2) I used @DFeelon’s spreadsheet converter to convert the TAGS spreadsheet to a file I could put into GEPHI to do the visualization. Thanks Deen!

His converter pulls only the first Twitter account that is mentioned in the Tweet or in a RT – so any additional persons mentioned in a Tweet were not counted. You can learn more about it here on Deen’s blog. It is easy to use. In short, I copied my Tweeter and Tweet text into his spreadsheet, and voila! This created my edge file in CSV for GEPHI with 2 columns (vertices, or nodes) – the first column being the person who sent the Tweet and the second column being the person to whom the Tweet was directed.

3) I noticed that some mentions of Twitter account handles were all lowercase whereas others were not. This had created duplicate nodes. That is, in some instances, one Twitter account had been split into two: an all lowercase version and the original. So, I simply made all text lowercase to address this problem. I used Google Refine to clean my CSV file because I want to learn to use this program. But, you could change the case in Excel or any spreadsheet software.

4) I then loaded the cleaned CSV file into Gephi (download it here) so I could do the visualization.
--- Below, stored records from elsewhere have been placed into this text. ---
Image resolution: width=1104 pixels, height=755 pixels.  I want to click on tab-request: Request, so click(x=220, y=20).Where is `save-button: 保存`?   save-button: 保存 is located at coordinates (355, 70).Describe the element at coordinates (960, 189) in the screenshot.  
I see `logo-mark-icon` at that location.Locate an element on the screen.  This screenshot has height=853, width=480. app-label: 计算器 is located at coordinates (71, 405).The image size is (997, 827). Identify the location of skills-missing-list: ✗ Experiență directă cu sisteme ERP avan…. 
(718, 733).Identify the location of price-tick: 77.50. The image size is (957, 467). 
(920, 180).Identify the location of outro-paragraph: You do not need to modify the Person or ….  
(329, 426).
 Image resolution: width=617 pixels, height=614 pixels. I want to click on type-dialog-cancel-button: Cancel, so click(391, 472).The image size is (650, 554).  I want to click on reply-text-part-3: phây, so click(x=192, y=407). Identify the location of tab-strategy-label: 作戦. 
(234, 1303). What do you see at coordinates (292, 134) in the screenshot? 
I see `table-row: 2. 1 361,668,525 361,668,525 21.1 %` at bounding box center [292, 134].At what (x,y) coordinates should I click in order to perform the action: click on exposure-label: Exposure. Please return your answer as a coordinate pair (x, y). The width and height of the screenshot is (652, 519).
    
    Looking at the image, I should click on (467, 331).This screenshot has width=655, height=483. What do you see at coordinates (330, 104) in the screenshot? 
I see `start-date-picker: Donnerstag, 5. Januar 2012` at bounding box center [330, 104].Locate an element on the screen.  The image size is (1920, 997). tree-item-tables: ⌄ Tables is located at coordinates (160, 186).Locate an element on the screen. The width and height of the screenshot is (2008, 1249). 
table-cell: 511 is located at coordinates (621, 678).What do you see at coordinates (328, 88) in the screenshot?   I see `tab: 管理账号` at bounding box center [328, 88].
5) I spent a lot of time on Saturday reading about visualization and getting a basic knowledge of graph theory and how to use Gephi. While I’ve still got a lot to learn, I decided to follow a tutorial for my first “go round.” It seemed like a great opportunity to put together concepts and tools in Gephi that I’d learned in a guided environment. So, I followed the instructions on the latter half of this YouTube video for how to visualize the data and export it into the file you see with this post. The tutorial is by Michael Bauer via the International Journalism Festival. Of note, the first half shows you how to extract data using Twitter’s old API and that process no longer works. So you can take your CSV file gained through the process above, import it into Gephi, and pick up with the tutorial at 1:05:46.

So, that’s it!

A few quick things about this visualization:

As indicated by the size of the Twitter account name, we can see that Virginia Tech sports beat writer Andy Bitter for the Roanoke Times had the largest number of Tweets directed at him regarding the game (that is, his node – his Twitter account – had the most degrees. The degrees are the number of edges, or connections one node has to another). This makes sense. I’ve followed the #Hokies conversation on Twitter for years and Andy has been a constant presence and leader in providing news and analysis of Tech.

The communities are indicated in colors. I used the modularity script in Gephi to identify these, as is shown in the above-noted YouTube video. In short, you can use the color coding to make a basic clustering of who is talking to who.

In Closing:

While I’ve got a ton to learn, I’m thrilled with the progress I’ve made in just over a weekend from not knowing the first thing about graph theory, basic spreadsheet formatting for nodes and edges, or how to visualize a social network, to building my first visualization. And, while my goal is not to become a data scientist, I am excited to continue to learn and grow a base knowledge in this area. I know I am just scraping the tip of the iceberg.

I’d love to hear your thoughts and tips on how I can improve my knowledge and skills! Also, please feel free to share your tips, tutorials, and experiences with social data.

 

Note: Thanks to Nathan Carpenter at the ISU SMACC for helping me get started with data gathering and visualization by generously sharing his experiences and tools!